Every single person has strengths and weaknesses. Those who excel are stronger than others in at least one performance aspect, and those we take as mentors or leaders generally outperform everyone else on many counts. Appearances will only take you so far, it is ability and skill on which you go the distance and, especially, stay there. For most of my life, until recently, I believed that perception and spin were nothing but an extra edge, and did not give handicaps or weaknesses much thought until recently.

Being highly competitive, I always play to win, and playing every card I’m dealt to its highest advantage is a given to me. Weaknesses must be fully assessed and covered, and strengths properly exploited. The winning hand is as much about how you play the cards as about which ones you are dealt, and a slew of high cards or trump make a single weak card of little consequence. End of analogy: the little guy playing against the house or a stacked deck isn’t relevant here.

The most successful of us are, among other things, the best at:

  1. Identifying our weaker areas
  2. Understanding exactly what dangers result and how to avoid them
  3. Compensating through alliances with others whose skills and talents are complementary
  4. Concealing our weaknesses
  5. Leading with our strengths

Having had the privilege of working with and knowing many self made men, I can say that every one that I observed applied these 5 criteria. These people divide roughly into 3 categories, those who made it and never fell, those who fell from a lofty height and climbed back up, and those who fell and never managed the full climb again. The difference in perception of weakness among the 3 groups at any given stage is dramatic. The reality is that #4 in the list above can, all by itself, create failure. This plays out in a way that is utterly primal. Still, a seriously wounded animal can not only still win a fight, but can become supernaturally stronger and more ferocious. Some of that is pure adrenaline, a body’s natural narcotic as well as fuel, but the greater part of it is simply how much the fight matters, or what the stakes are.

Humans, though, are a lot more complex than animals. Common wisdom tells us that the player who has least to lose has an advantage because of being willing to risk more. That easily explains why there are many 20 year old entrepreneurs (who do not yet have spouses, children, and mortgages) for every 40 year old one. It doesn’t explain, though, how to get in the ring, keep getting back in after losing, and stay there. More importantly, it doesn’t explain who the prize fighters are, or how to recognize whether you, or others, are one.

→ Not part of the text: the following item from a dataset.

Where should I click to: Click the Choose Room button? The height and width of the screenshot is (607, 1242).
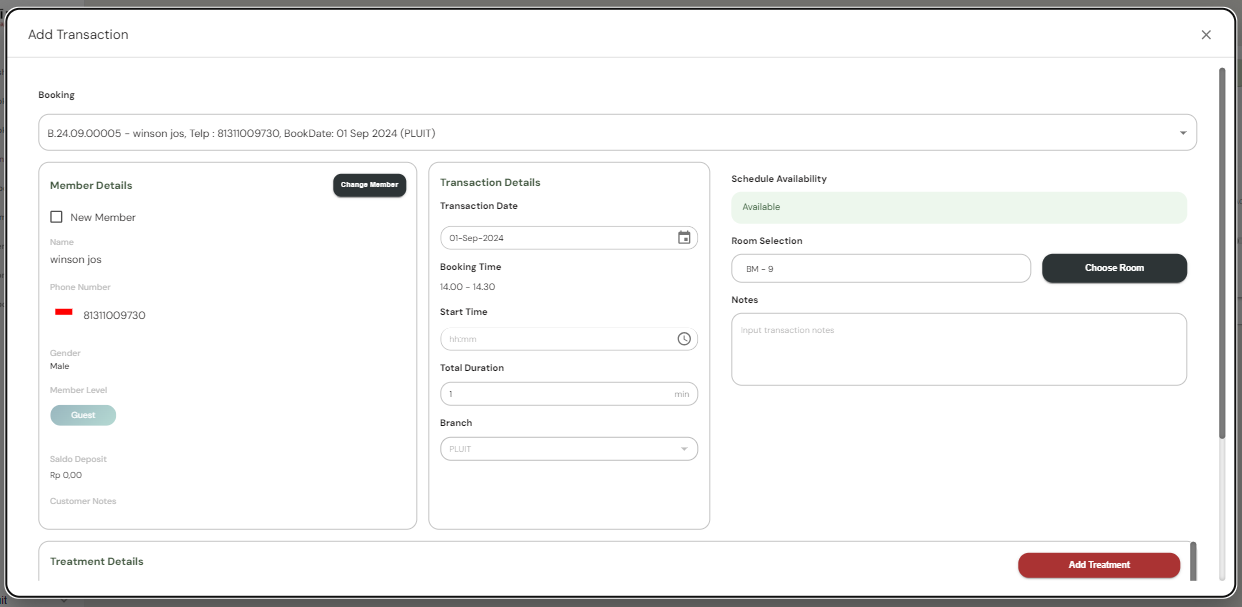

Here’s an example where handicaps, including age, didn’t matter:
“I was 52 years old. I had diabetes and incipient arthritis. I had lost my gall bladder and most of my thyroid gland in earlier campaigns, but I was convinced that the best was ahead of me.” Ray Kroc, on the founding of McDonalds Corporation

This was an entrepreneur who understood perception and spin to the max. He was a consummate salesman whose greatest sale, it’s been said, was the purchase of the original restaurants. I did not meet this man personally, but would make a bet that one of his self acknowledged weaknesses was a penchant for risk. Was he, perhaps, over compensating in the rigid, old fashioned management style he employed in building his final empire, and if so, did that over compensation turn into a bastion of strength?

Leaders, whether successful entrepreneurs, businessmen, or politicians, boast among their number a disproportionate percentage of manic depressives (now called bi-polar disorder) and borderline (BPD) personalities. Although the personal styles they present to the world can vary widely, can as easily present as brute strength and charisma or as suave and sophisticated, they are all, underneath, powerful alpha creatures. Most learn quickly that much can be achieved via perception and psychology, once primacy has been established. There are also plenty of normal guys who originally entered the fray with plenty of ability and ambition. A majority of them elect to semi-retire by or before middle age, and most, given a trust level, will confide the event that made them withdraw from the ring. The sentence I’ve heard most frequently in describing the turning point was, “I realized I didn’t have the stomach for it.”. At a higher trust level, and providing you know all the players, you might hear a specific story of betrayal.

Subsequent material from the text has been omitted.